Well, traditions really are a wonderful thing – if we are careful to think through the implications of what they mean. Our family started a tradition a number of years ago of staying at home. No trips to Grandma’s and Grandpa’s. No rush to see these friends or that family member. In the hustle and bustle of our regular schedule, this tradition of just staying at home has made Christmas day a wonderful, close family time. We eat breakfast together (one of the only days of the year we do this), reflect upon the Christmas story from Luke 2 (a tradition my wife brought to our family from hers), open the gifts, play, read, watch movies, take naps, or whatever comes up. No pressure, no deadlines, just time together. This tradition is positive in many respects, and the implications of our time together are numerous as we build memories with one another.

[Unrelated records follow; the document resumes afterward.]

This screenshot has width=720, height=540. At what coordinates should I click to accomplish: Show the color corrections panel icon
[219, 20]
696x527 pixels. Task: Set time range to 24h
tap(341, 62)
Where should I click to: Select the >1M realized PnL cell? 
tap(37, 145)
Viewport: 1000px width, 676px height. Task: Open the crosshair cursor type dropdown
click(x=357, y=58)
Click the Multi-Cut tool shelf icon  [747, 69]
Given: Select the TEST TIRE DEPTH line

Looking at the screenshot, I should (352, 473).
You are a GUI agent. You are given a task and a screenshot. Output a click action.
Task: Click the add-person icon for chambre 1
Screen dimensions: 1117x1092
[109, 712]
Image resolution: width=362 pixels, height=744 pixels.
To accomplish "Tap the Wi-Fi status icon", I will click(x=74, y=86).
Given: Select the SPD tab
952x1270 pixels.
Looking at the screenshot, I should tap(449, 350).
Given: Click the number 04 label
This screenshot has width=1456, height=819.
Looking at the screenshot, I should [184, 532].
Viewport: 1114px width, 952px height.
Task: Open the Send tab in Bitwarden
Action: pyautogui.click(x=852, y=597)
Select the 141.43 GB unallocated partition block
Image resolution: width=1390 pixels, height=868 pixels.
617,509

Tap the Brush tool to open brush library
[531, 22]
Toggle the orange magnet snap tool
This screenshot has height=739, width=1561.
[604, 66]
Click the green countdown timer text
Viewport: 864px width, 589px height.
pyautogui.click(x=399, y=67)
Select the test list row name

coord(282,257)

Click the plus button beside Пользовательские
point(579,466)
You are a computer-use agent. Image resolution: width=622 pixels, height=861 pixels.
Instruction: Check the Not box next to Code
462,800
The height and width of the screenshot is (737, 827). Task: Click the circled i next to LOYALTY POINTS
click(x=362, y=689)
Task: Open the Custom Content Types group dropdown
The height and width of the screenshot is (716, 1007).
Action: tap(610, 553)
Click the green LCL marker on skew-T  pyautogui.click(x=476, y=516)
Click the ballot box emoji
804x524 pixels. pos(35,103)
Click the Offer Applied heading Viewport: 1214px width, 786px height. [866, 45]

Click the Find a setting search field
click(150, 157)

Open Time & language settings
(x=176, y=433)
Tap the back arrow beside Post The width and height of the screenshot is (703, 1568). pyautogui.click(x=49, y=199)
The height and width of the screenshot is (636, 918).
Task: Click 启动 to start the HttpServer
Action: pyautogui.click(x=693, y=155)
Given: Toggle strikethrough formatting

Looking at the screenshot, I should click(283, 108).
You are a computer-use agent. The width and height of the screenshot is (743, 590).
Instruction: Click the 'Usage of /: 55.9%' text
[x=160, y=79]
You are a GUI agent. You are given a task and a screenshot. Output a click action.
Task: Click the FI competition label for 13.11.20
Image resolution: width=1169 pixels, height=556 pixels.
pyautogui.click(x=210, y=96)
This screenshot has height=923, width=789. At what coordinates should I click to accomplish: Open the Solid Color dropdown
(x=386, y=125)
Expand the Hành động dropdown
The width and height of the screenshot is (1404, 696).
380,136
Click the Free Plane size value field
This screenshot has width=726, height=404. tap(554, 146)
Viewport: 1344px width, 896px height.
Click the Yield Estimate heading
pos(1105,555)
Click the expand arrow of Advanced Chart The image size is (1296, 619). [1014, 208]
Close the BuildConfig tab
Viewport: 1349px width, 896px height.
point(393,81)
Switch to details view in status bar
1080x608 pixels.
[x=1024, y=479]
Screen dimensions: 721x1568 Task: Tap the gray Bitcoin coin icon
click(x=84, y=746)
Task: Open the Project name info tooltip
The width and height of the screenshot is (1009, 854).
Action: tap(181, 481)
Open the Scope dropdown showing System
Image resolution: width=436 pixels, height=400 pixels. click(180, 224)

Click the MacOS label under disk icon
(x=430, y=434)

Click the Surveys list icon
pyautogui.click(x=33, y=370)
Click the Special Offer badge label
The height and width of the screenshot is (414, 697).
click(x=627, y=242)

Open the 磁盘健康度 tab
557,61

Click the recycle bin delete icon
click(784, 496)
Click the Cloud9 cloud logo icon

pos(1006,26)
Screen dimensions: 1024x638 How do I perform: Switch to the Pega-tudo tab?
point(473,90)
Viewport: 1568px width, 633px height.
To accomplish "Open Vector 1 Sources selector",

One of my favorite traditions is shopping the day after Thanksgiving and on Christmas Eve. For over 10 years I worked in retail sales. Of course, Christmas was the busiest season for us. The day after Thanksgiving was often the biggest sales day of the year. I worked from 7 AM to 11 PM, often with few breaks. Christmas Eve was another busy day early on, then customer traffic slowed later in the day as folks headed home to prepare for their festivities. Where was I late in the afternoon? Usually closing up one store or another, relieving other worn-out employees so they could be with their families after a long month of long days. Thankfully, the owners were often very gracious and allowed me to leave early as well. Today, I enjoy visiting the malls on these days, not to shop, but to just be there and know I don’t have to work. Those years of experience gave me a real appreciation for the sacrifices that many workers make around the holidays. My mall visits on those days remind me of that, and keep me thankful.
On the other hand, some traditions we keep only because they are traditions. And they are hard to break. These are the kind that often cause us to stumble in our faith, because we place more trust in the tradition than in God’s word. We believe a fable rather than the truth.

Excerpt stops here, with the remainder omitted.